Data preprocessing

Data labelling

correctly labeled datasets are often called "ground truth"
efficient data labelling
- access to additional human workforces: Machine Learning Systems Design#Human-in-the-Loop Pipelines
- automated data labelling capabilities
- assistive labelling features

Data preprocessing techniques for ML

1. taking care of missing data

There are several ways to handle missing data:

delete missing rows/columns
- when the size of the data set will not decrease substantially unless filter them out would bias the sample
data imputation
- use mean/median for continuous value
- use mode for discrete value
- use specific values within/out of the range
- regression imputation: predict the value by building an interpolator or predicting them based on other features
use missing value as a separate feature

2. handle outliers

removal: outlier-containing entries are deleted from the distribution
replacing handle as missing values and replac with suitable imputation
capping: use an arbitrary value or a value from a variable distribution to replace the maximum and minimum values
discretization: convert continuous variables, models, and functions into discrete one, by constructing a series of continuous intervals (or bins) that span the range of our desired variable/model/function
also see Outlier Detection

3. log transform

turn a skewed distribution into a normal or less-skewed distribution

4. categorical encoding = converting categorical columns to numerical columns

two approaches
- Label encoding
- One-hot encoding
choices of approaches
- Label encoding is suitable when:
  - the categorical feature is ordinal
  - the number of categories is quite large (high cardinality)
- One-hot encoding is suitable when:
  - the categorical feature is not ordinal
  - the number of categories is quite small (low cardinality)

Challenges

Dummy Variable Trap: a scenario in which the independent variables are multicollinear: -> so, always omit one dummy variable!
Cannot Capture Interaction Effects: fix this by creating composite feature and computing explicit feature crosses

It saves a ton of memory space by using category data type instead of object.

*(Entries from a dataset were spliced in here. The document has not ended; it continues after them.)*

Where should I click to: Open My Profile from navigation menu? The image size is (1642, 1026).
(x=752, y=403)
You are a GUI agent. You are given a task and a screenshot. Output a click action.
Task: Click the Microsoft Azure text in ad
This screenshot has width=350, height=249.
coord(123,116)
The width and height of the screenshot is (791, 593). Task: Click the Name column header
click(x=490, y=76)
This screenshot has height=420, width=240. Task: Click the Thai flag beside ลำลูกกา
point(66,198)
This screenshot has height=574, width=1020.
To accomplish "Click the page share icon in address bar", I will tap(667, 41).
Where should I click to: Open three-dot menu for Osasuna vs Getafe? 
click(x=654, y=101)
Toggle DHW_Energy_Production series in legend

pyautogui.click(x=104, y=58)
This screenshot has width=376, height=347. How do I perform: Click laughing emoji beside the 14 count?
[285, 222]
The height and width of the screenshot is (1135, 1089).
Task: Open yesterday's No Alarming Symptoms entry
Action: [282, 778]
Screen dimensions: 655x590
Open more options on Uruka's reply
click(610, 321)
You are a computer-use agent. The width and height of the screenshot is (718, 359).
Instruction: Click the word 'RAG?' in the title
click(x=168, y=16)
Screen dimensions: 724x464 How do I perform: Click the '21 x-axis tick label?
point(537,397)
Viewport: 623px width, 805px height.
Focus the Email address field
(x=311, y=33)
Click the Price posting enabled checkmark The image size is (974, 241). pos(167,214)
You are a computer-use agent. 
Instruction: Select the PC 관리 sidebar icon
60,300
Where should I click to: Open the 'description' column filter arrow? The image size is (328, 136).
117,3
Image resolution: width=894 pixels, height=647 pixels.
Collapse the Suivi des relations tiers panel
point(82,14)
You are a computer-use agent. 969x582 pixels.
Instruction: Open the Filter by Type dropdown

5. splitting datasets into the training and test sets

6. feature scaling

= a method used to normalize the range of independent variables or features of data

two options

standardization
- = z-score normalization (universal) = subtract mean and divide by standard deviation => afterwards the data follow Normal(0, 1)
- easy to choose sensible priors (then you can detect small slope values like 0.5)
- computation works better
- only apply to normal distribution

x^{'} = \frac{x - \bar{x}}{σ}

normalization
- = min-max scaling / min-max normalization
- preserve the shape of the dataset

x^{'} = \frac{x - m i n (x)}{m a x (x) - m i n (x)}

Which to choose, from The Hundred-Page Machine Learning Book

unsupervised learning algorithms, in practice, more often benefit from standardization than from normalization
standardization is also preferred for a feature if the values this feature takes are distributed close to a normal distribution (so-called bell curve)
again, standardization is preferred for a feature if it can sometimes have extremely high or low values (outliers); this is because normalization will “squeeze” the normal values into a very small range
In all other cases, normalization is preferable.”

Why use feature scaling

It is optional, but beneficial to gradient descent and calculation speed; useful in at least three circumstances:

for algorithms that use Euclidian distance: Kmeans, KNN: different scales distort the calculation of distance.
for algorithms that optimize with gradient descent: features in different scales make gradient descent harder to converge.
for dimensionality reduction (PCA): finds combinations of features that have the most variance

Important

don’t apply feature scaling on dummy variables!
better apply feature scaling on train and test dataset separately, in case of Data Leakage.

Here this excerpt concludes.